Input material –
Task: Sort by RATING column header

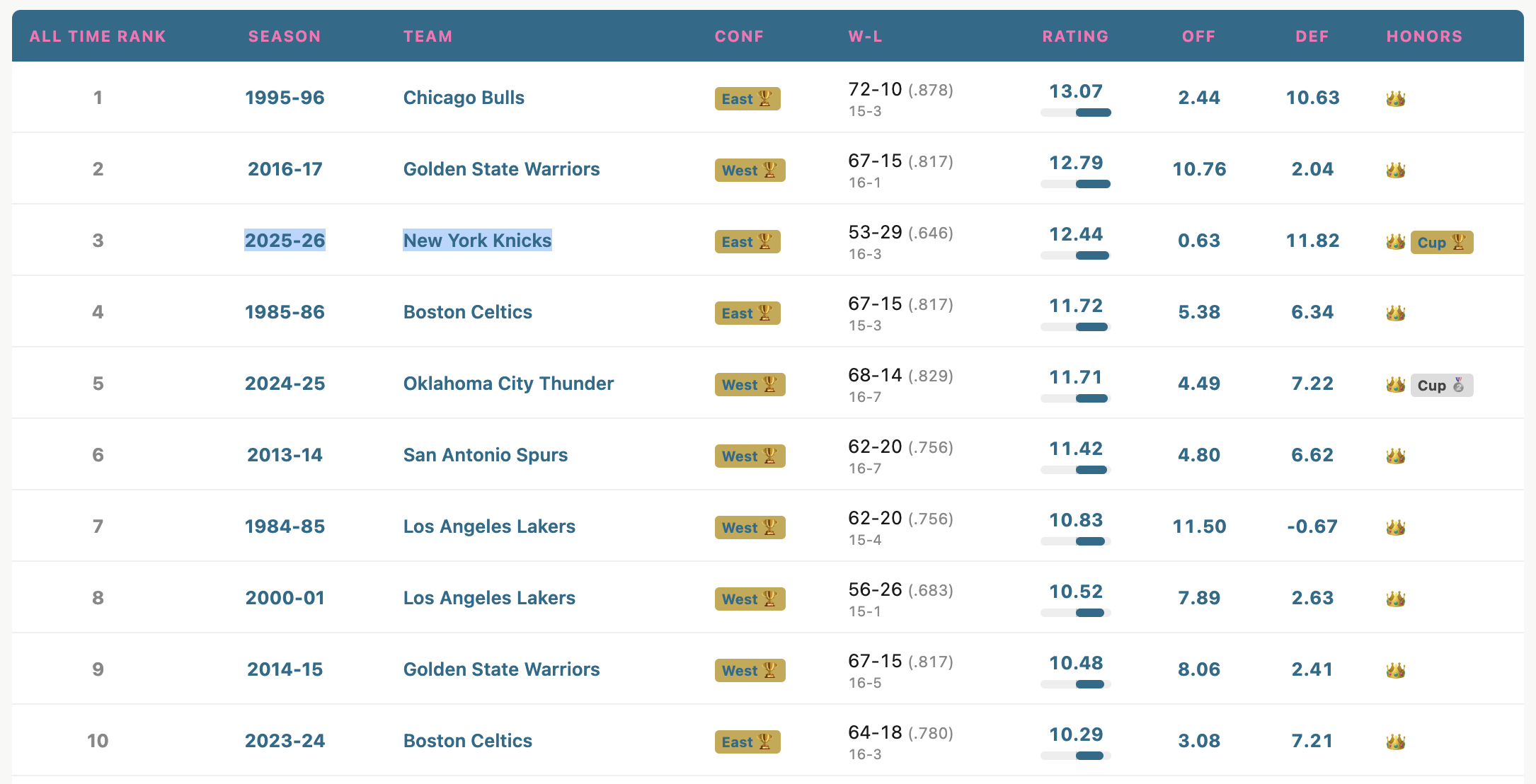Action: 1075,36
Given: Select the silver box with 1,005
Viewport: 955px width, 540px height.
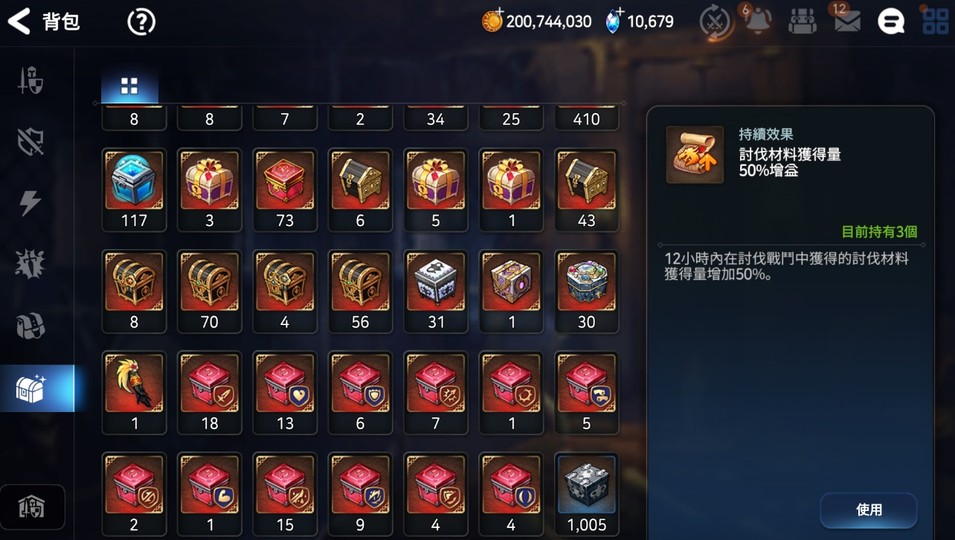Looking at the screenshot, I should [587, 494].
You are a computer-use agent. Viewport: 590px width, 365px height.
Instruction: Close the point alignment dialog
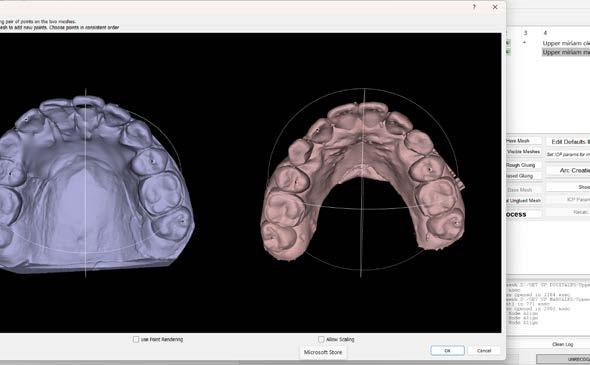(x=495, y=7)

The problem – With the pictures excluded, the line containing "You are a computer-use" and every line after it through the end of the data above are to be transcribed exactly, and nothing more.

Response to this task –
You are a computer-use agent. Viewport: 590px width, 365px height.
Instruction: Close the point alignment dialog
(x=495, y=7)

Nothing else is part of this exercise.